The exercise – Show each line below that contains the string "should", copied in full. Case counts.

── Recorded information ──

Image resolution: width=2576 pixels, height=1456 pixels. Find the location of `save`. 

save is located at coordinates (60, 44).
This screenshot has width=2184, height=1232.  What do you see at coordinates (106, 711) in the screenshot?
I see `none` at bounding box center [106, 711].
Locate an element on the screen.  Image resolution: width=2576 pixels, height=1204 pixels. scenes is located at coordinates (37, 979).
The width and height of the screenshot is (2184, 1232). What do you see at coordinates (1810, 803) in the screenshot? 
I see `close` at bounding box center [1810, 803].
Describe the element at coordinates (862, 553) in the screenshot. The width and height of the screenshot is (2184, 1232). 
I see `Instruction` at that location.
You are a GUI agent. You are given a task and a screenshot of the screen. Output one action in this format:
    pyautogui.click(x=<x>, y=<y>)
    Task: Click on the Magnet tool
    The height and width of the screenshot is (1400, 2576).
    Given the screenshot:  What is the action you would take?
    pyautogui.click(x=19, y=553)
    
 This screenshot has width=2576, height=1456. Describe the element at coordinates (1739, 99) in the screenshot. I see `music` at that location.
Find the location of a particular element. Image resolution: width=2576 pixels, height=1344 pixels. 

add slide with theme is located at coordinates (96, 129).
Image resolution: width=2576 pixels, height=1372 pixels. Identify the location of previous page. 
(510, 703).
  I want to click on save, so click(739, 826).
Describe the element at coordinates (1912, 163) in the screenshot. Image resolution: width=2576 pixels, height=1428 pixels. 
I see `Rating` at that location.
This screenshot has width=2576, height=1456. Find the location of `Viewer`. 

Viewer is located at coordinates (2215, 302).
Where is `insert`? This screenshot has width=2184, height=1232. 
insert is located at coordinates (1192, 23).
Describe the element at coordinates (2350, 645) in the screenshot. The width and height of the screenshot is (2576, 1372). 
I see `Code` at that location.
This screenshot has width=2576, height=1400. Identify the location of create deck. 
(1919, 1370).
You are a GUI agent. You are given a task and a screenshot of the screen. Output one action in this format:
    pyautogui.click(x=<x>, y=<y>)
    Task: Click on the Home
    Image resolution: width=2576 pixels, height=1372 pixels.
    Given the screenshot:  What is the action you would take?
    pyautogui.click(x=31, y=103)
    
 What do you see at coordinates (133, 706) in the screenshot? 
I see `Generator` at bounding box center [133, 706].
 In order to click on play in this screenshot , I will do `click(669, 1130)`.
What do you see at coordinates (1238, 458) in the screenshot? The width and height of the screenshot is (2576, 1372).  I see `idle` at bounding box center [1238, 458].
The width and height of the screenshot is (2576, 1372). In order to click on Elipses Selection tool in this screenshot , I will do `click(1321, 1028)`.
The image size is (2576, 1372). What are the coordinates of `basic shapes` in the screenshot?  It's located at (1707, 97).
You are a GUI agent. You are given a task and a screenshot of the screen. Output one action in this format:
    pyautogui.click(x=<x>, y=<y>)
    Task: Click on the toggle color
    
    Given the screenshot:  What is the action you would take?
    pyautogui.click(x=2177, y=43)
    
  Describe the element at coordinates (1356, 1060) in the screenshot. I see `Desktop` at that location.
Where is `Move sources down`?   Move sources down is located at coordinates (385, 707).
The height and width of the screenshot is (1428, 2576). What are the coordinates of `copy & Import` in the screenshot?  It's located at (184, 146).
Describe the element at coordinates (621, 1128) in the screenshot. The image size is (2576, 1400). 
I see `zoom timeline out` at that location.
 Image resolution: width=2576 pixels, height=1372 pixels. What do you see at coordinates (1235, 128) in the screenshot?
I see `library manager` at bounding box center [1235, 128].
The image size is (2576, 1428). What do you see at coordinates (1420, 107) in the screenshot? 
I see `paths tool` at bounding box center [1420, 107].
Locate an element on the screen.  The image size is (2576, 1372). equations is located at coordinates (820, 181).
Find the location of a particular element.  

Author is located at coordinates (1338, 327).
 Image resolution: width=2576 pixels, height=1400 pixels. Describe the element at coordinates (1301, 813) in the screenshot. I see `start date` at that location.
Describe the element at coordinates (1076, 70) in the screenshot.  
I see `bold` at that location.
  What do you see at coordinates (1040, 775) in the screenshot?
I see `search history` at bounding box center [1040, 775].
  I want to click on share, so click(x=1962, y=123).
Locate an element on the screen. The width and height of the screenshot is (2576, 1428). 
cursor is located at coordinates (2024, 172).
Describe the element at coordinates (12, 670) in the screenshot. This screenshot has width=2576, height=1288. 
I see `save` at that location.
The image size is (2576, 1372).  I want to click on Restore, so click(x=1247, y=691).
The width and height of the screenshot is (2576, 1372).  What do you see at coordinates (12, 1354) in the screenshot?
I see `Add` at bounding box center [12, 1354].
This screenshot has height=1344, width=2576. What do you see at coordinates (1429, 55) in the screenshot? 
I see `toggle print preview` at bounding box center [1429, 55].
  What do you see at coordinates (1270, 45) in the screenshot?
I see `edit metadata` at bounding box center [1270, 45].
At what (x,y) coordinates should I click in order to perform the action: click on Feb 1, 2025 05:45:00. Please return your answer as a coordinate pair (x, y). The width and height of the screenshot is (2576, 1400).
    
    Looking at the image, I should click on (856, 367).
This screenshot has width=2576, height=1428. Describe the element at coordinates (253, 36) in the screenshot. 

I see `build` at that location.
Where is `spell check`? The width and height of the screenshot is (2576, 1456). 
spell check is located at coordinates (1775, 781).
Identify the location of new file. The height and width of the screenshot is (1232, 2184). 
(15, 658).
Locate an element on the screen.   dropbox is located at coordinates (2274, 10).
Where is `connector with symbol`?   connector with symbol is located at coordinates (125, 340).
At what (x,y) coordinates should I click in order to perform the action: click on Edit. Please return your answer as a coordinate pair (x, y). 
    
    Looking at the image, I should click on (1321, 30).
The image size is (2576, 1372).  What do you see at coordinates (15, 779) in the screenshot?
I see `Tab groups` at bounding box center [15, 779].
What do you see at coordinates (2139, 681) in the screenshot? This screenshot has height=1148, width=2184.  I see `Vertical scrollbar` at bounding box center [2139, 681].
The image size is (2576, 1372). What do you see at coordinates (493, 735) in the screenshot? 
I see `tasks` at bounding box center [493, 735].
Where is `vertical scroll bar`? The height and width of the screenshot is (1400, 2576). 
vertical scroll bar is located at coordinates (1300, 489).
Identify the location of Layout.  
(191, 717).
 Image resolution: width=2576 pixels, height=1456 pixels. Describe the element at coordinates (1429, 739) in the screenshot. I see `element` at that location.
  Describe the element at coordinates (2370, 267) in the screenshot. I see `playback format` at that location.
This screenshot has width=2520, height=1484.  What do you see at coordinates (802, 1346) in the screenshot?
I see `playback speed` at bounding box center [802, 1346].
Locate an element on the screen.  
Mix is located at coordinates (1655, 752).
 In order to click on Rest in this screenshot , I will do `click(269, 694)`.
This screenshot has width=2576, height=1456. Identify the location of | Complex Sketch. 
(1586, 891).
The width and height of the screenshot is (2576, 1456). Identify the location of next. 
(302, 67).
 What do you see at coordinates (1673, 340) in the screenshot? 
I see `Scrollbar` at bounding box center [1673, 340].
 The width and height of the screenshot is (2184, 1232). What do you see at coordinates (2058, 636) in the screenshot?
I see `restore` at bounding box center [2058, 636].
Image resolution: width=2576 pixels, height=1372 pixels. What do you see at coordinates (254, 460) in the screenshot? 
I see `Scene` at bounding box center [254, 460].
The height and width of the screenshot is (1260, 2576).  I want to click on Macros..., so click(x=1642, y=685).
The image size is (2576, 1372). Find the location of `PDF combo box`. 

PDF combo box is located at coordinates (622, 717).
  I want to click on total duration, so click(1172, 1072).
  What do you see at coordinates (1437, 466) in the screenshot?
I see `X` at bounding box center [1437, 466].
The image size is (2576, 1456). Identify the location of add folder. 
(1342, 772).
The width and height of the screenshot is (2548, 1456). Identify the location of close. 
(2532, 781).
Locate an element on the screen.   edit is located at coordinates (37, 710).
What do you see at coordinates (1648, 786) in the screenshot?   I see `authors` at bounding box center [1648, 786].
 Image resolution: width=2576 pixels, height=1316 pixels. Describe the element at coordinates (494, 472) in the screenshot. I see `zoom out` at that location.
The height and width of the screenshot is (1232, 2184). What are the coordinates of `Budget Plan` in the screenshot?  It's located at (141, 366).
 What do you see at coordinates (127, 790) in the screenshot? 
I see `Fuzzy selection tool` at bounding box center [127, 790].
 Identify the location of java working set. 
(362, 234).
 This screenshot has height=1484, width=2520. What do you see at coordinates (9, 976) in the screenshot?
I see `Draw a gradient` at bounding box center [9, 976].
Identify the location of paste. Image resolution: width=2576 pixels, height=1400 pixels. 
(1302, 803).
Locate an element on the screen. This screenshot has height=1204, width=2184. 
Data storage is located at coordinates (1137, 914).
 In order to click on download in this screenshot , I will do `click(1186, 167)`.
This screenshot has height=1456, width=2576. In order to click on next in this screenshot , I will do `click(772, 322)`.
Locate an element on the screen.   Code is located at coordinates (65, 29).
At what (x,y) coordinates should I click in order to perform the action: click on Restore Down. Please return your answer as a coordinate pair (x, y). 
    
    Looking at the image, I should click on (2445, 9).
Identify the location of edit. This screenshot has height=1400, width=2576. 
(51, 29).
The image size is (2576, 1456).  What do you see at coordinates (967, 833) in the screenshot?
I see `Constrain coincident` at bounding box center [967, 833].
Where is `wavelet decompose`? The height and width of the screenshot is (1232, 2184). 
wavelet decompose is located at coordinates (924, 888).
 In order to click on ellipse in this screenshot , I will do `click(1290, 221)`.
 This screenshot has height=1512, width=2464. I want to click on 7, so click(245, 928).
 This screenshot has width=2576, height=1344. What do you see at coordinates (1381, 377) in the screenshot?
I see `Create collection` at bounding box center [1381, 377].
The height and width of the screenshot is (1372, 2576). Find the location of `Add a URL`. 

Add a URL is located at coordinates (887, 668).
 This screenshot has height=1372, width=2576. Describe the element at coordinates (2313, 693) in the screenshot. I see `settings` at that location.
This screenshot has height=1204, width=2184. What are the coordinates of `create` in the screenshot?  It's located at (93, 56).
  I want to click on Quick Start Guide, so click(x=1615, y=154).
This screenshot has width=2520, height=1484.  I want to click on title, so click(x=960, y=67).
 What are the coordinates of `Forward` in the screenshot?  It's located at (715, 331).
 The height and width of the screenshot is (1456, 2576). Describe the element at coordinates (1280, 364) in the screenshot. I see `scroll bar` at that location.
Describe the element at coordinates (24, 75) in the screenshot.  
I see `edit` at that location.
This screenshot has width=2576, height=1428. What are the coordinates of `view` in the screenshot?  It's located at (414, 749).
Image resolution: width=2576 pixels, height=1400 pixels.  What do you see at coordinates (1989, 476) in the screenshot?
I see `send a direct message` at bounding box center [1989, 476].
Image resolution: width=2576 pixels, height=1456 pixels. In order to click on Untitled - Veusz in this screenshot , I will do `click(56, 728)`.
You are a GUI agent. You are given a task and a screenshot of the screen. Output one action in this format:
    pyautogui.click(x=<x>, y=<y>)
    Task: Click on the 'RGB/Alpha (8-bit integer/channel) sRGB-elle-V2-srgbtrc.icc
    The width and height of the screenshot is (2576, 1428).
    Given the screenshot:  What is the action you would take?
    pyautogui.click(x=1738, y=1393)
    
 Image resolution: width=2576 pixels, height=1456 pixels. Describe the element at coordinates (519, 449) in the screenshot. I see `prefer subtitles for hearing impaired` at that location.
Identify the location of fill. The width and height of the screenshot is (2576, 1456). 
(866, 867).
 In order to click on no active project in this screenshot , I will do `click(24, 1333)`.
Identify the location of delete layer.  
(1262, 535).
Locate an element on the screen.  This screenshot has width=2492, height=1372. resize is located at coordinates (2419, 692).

───

Solution –
At what (x,y) coordinates should I click in order to perform the action: click on Feb 1, 2025 05:45:00. Please return your answer as a coordinate pair (x, y). The width and height of the screenshot is (2576, 1400).
    Looking at the image, I should click on (856, 367).
At what (x,y) coordinates should I click in order to perform the action: click on Edit. Please return your answer as a coordinate pair (x, y). 
    Looking at the image, I should click on (1321, 30).
At what (x,y) coordinates should I click in order to perform the action: click on Restore Down. Please return your answer as a coordinate pair (x, y). 
    Looking at the image, I should click on (2445, 9).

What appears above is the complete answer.